Pesto Chicken | Real Food RN

Pesto Chicken and Cauli-Rice Cups

These lettuce cups are packed with dynamite flavors! We all know that you can’t go wrong with a powerfully flavored pesto, so I included it in the salad dressing here by adding some gut-friendly yogurt. The sun-dried tomatoes add a burst of sweet tanginess in every bite, while the lettuce offers the perfect crunch. The toasted pine nuts and fragrant fresh basil finish it beautifully.

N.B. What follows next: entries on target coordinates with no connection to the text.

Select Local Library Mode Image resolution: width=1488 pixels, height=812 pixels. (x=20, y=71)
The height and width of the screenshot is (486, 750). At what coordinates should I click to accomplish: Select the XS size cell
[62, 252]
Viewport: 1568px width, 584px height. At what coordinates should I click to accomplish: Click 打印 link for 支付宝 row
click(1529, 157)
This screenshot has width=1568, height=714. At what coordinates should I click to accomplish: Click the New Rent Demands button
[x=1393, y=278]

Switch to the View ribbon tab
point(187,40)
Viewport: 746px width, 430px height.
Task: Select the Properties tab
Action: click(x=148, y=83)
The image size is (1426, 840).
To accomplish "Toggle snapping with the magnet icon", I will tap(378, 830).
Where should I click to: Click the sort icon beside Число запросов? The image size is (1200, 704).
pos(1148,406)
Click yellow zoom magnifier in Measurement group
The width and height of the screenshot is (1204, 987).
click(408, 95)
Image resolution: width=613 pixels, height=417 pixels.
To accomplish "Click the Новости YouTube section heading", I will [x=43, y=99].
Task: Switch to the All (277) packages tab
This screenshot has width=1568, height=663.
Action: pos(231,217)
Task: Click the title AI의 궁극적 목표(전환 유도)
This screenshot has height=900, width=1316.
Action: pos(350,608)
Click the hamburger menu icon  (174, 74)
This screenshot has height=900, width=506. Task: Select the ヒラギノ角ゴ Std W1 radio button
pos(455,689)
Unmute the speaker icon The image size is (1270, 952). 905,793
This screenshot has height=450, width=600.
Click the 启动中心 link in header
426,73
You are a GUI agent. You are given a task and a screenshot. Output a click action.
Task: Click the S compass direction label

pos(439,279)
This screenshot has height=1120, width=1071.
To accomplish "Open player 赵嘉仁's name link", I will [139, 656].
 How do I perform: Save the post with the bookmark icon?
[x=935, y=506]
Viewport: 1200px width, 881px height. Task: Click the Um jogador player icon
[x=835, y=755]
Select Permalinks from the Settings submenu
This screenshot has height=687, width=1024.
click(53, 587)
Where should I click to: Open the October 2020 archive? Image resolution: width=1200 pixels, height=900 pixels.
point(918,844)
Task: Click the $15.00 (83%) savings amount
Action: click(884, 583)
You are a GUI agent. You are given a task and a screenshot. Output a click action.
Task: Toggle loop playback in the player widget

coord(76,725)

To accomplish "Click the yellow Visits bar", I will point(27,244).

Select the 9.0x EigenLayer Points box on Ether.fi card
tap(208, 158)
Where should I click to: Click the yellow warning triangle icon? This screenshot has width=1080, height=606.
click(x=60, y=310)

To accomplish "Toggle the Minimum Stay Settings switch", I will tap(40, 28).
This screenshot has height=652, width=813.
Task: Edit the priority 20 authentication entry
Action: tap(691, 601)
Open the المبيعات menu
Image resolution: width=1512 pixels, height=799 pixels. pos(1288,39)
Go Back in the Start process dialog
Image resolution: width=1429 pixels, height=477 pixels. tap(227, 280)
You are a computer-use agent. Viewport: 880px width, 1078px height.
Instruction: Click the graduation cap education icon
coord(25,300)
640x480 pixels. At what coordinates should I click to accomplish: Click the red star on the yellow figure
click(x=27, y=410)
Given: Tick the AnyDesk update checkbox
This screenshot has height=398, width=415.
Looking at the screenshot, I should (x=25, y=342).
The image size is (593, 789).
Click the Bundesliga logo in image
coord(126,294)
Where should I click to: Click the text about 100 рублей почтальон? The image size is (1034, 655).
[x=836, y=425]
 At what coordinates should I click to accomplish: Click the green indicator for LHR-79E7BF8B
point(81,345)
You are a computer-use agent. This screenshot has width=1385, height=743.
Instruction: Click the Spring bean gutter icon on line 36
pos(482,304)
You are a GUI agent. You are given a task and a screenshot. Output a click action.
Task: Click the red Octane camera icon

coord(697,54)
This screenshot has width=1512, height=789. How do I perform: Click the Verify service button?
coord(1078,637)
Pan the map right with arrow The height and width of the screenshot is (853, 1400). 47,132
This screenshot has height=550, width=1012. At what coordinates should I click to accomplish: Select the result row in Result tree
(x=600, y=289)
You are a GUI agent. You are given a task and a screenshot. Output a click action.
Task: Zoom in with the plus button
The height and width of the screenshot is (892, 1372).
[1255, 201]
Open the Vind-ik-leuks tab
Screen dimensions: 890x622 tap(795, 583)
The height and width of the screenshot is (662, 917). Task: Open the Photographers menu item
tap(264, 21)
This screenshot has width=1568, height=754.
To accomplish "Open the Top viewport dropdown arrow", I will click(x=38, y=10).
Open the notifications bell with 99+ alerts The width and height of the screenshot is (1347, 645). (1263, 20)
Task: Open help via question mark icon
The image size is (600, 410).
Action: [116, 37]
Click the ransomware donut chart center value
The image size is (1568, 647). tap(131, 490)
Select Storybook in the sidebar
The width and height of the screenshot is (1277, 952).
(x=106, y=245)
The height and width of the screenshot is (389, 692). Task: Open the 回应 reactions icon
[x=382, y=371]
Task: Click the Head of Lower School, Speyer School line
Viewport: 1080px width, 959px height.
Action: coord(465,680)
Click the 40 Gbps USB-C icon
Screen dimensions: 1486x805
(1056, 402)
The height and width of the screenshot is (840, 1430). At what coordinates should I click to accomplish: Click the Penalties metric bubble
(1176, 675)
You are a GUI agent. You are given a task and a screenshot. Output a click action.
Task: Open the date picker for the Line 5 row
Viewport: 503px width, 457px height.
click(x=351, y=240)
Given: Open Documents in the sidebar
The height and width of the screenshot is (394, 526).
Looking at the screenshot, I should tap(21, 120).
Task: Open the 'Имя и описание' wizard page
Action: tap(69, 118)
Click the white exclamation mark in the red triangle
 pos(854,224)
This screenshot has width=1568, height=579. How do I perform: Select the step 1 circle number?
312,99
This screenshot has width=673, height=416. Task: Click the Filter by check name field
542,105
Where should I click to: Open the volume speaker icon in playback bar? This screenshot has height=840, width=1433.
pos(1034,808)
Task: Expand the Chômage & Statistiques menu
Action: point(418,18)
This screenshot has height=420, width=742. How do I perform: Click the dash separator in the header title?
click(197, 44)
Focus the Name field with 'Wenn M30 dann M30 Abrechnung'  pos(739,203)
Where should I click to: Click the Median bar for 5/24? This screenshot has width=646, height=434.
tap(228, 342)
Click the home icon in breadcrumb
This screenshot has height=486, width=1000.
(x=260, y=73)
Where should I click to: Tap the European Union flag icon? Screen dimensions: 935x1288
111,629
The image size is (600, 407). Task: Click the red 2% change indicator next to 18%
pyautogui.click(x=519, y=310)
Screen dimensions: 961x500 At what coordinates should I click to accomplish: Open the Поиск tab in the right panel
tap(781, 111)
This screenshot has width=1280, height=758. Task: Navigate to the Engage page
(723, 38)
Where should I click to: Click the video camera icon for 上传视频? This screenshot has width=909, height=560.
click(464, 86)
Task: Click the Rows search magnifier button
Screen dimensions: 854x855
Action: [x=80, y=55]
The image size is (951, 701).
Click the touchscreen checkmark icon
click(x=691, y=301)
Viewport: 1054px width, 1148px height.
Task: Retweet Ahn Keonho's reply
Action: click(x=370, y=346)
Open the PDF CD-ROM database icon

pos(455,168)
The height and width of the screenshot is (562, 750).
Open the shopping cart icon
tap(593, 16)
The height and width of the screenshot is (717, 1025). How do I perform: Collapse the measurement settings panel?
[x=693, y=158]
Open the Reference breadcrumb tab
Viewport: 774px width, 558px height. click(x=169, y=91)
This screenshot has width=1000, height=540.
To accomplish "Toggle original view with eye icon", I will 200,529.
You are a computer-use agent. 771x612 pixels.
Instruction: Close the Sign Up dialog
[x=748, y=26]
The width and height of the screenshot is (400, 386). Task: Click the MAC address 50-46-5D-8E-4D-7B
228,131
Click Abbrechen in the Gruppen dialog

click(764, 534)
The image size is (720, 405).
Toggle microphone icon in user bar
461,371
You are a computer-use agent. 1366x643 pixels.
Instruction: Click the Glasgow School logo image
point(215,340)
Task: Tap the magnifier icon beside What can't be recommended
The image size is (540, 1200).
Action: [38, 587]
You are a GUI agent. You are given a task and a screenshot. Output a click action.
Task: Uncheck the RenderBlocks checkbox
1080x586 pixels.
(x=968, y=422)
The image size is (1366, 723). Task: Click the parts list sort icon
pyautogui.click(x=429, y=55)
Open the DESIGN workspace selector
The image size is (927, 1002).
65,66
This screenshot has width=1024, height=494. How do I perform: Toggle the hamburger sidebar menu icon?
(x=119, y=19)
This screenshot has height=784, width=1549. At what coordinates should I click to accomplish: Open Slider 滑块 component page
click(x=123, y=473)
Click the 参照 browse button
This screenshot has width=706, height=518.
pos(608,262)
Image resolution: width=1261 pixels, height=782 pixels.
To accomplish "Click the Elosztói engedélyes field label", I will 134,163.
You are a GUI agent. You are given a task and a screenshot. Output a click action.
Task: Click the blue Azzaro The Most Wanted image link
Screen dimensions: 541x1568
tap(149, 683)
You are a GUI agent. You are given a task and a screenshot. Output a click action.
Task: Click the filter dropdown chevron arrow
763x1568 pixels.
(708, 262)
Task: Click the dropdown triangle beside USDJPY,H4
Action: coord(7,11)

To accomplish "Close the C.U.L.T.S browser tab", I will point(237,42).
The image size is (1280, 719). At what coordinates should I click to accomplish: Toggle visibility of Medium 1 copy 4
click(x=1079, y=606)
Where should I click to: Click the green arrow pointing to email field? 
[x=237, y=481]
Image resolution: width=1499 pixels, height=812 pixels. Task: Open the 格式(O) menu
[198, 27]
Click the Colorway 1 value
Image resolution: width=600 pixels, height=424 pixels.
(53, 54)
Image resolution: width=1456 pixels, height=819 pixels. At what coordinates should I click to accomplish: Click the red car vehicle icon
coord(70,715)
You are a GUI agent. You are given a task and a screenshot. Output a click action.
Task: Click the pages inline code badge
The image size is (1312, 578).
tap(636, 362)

I used cauli-rice to bulk up the mixture, but if you aren’t living “low-carb,” you can use cooked quinoa or gluten-free couscous instead.

Chef Tips:

  • Cauli rice is available in stores, but the flavor of freshly made is far superior.
  • I recommend that you remove the seedy core of the cucumber before chopping to prevent a watery mixture.
  • Be sure to chop the cucumber, sun-dried tomatoes, and chicken into very small pieces to prevent the mix being too “chunky” and unable to fit into the gem lettuce cups.
Pesto Chicken | Real Food RN

Pesto Chicken

Kate
Transform your weeknight dinner with our Pesto Chicken and Cauli-Rice, a quick and delicious dish where juicy chicken and fragrant pesto pair perfectly with light, flavorful cauliflower rice.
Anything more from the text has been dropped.